With the technological advances made in the private sector, and the changes for most US citizens in daily life because of them, there has been a marked upswing of government Information Technology (IT) spending in the last several years in particular. What has followed our reliance on technology in everyday life seems to have created a change in our collective expectations of the capabilities and everyday functionality of our government.
With this change, of course, comes an increase in government IT spending both to implement new systems and solutions, and to maintain these ideals going forward. According to comparebusinessphones.com, a buying resource for the business systems industry, government interest in business phone systems in particular has risen more than 1.3% over the last two years. This increase in research and implementation of business-class IT assets seems to have been set in motion in early 2009 and shows no signs of slowing down.
When Vivek Kundra was appointed as the United States’ first Federal Chief Information Officer (CIO) at the White House in 2009, he was charged with “making sure our government is running in the most secure, open, and efficient way possible,” by President Obama. What followed was a shift in the US government’s attitude and practices toward IT spending and implementation that carry forward to today. Kundra was quoted by the Washington Post in 2009 as saying “Everyone knows there have been spectacular failures when it comes to technology investments. Now for the first time the entire country can see how we’re spending money and give us input,” while unveiling a new government website designed to track the (then) more than $70 billion in US technology spending.
The addition of Kundra’s role and the increased transparency of the US government’s technology practices and solutions has led to an increase in public discourse around the subject and a greater acceptance of the idea that our government can and should function efficiently in this modern world. Consumer information and research groups such as comparebusinessproducts.com have seen a marked increase in interest from government agencies throughout the past year as well.
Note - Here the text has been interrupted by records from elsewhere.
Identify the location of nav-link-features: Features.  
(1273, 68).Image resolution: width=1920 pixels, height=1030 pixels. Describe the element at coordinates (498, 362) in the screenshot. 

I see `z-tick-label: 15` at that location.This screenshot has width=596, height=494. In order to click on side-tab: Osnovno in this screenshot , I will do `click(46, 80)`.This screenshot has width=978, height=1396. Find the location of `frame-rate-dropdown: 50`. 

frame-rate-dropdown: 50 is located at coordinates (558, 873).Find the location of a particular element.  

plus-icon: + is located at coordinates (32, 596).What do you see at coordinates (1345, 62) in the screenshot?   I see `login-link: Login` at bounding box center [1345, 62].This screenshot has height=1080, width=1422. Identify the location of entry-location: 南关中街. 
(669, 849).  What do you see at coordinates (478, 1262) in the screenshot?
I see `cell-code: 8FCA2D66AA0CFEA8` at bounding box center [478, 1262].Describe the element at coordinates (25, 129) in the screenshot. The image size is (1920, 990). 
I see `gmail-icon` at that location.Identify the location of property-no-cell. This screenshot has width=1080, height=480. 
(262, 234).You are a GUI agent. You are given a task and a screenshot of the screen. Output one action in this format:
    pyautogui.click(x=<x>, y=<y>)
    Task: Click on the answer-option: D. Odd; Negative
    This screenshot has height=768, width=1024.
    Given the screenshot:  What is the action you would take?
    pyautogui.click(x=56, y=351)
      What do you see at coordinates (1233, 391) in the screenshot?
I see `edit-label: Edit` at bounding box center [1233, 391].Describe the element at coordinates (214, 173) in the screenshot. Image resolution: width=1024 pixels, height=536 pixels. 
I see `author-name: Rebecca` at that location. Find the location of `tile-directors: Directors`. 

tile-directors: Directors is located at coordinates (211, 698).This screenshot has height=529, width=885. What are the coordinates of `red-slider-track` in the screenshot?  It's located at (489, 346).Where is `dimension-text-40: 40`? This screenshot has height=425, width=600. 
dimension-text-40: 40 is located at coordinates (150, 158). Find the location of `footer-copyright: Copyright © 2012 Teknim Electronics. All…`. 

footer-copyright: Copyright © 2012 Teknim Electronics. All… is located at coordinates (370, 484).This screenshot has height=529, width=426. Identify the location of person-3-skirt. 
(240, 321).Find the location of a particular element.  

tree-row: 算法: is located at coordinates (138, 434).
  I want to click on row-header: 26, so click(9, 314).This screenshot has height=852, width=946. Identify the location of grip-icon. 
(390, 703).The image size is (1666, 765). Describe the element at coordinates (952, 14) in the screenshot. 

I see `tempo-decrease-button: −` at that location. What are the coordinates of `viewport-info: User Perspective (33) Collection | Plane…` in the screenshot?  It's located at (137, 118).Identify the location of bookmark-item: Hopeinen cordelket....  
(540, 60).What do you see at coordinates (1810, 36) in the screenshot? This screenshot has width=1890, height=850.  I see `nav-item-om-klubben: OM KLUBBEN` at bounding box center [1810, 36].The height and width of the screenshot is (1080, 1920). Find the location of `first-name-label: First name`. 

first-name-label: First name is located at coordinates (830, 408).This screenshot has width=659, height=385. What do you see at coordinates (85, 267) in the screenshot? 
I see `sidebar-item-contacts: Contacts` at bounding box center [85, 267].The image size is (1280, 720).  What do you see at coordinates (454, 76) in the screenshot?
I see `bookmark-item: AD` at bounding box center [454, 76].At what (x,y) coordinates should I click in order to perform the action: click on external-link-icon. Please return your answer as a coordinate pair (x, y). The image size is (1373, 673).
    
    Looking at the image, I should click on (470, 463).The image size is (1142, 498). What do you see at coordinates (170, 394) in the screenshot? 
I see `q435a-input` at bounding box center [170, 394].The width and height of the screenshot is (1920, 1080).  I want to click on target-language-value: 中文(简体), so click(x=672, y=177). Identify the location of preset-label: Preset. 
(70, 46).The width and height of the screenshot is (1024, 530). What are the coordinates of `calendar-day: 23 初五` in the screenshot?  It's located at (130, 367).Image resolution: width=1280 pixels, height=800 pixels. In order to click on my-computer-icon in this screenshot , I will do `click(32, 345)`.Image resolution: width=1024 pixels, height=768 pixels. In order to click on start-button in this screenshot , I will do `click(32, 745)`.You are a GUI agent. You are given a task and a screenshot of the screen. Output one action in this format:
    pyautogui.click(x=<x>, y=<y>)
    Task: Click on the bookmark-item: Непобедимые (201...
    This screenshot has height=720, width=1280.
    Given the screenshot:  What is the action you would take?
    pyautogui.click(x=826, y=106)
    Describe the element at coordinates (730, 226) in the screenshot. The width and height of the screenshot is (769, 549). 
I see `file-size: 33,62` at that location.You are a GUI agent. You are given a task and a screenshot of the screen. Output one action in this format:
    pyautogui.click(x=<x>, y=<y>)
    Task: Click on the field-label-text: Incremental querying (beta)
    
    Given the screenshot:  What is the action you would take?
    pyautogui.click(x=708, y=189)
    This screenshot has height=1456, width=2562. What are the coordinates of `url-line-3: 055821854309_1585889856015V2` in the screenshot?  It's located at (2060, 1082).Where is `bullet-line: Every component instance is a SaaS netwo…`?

While it may not seem like it at first thought, the government relies on technology in much the same way as private industry does, using it to automate tasks, improve process efficiency, and ultimately to function with fewer people. The obvious area of use for government technology is in the military, but it is used in all facets of government from public service administration to communications. These agencies are increasingly turning to high-tech answers to problems in order to cut costs and improve operations.
• Improved Efficiency With Reduced Personnel
• Increased Communications Speed and Efficiency
• Increased Functionality and Response to Public
• Tracking and Accountability
With the changing attitude toward government efficiency despite continual budgetary issues and a shrinking government workforce, it would appear that the increase in government IT spending over the past two years is a trend that will not subside. Websites such as comparebusinessproducts.com continue to report an increase in government agencies as clients through the first half of 2011, and expect to see further increases as systems are increasingly automated and updated to reflect the public’s expectations.